The script is meant to be run on a server that has Python3 installed. To install and run the script we use pipenv. Please consult your taste of server to meet these requirements. You need enough diskspace on your server for the intermediate files. Lastly you need a backup server accessible by the production server through sftp. The script uses public/private key negotiation for access to the backupserver.
Use etc/backup.conf
to configure. The etc directory contains an example of the configuration called backup.example.conf
. Copy this file. Then fill it with the necessary values.
Most importantly: your config needs to have a BACKUPDIR and a TRANSPORTDIR.
- BACKUPDIR: this directory will contain your intermediate files, usu. packages of your backups. They are the result of your backupcommands (see below)
- TRANSPORTDIR: this directory will be used to assemle everything in BACKUPDIR, encrypt it and send it to the backupserver.
Both should be readable/writable by the script user (cron user) but not by the world.
The file etc/backupcommands.conf
should contain all steps your backup needs to do, as if you were typing them in on the commandline. They might look like this:
mysqldump class --single-transaction --add-drop-table > $BACKUPDIR/class.sql
Make sure you define the directories in your backup.conf.
Use pipenv to install and pipenv run
to run the script
# deploy / install
pipenv install
# possibly in a cronjob, runs every day at one o'clock.
1 0 * * * cd /your/packup/projectdir && pipenv run python packup.py
Make sure you pipenv install with the same user that will be used for the cron command.
The programm expects a backup directory that will receive all backup files and a transport dir that wil be used to compress and encrypt all files in the backupdir. The resulting file will be transported to the backupserver (sftp). Both directories need to be defined in the configuration (./etc/backup.conf)
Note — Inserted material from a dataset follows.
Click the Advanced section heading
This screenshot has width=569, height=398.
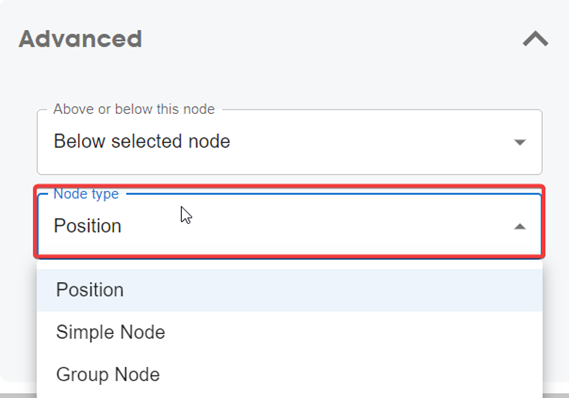coord(80,39)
All backup commands are listed in ./etc/backupcommands.
Don't use passwords in the commandline. For Mysql: use the .my.cnf file to grand your user access.
Create file ~/.my.cnf and add following lines in it and replace mysqluser & mysqlpass values.
[client]
user=mysqluser
password=mysqlpass
For safety, make this file readable to you only by running chmod 0600 ~/.my.cnf. Don't provide -u and -p in a mysqldump command.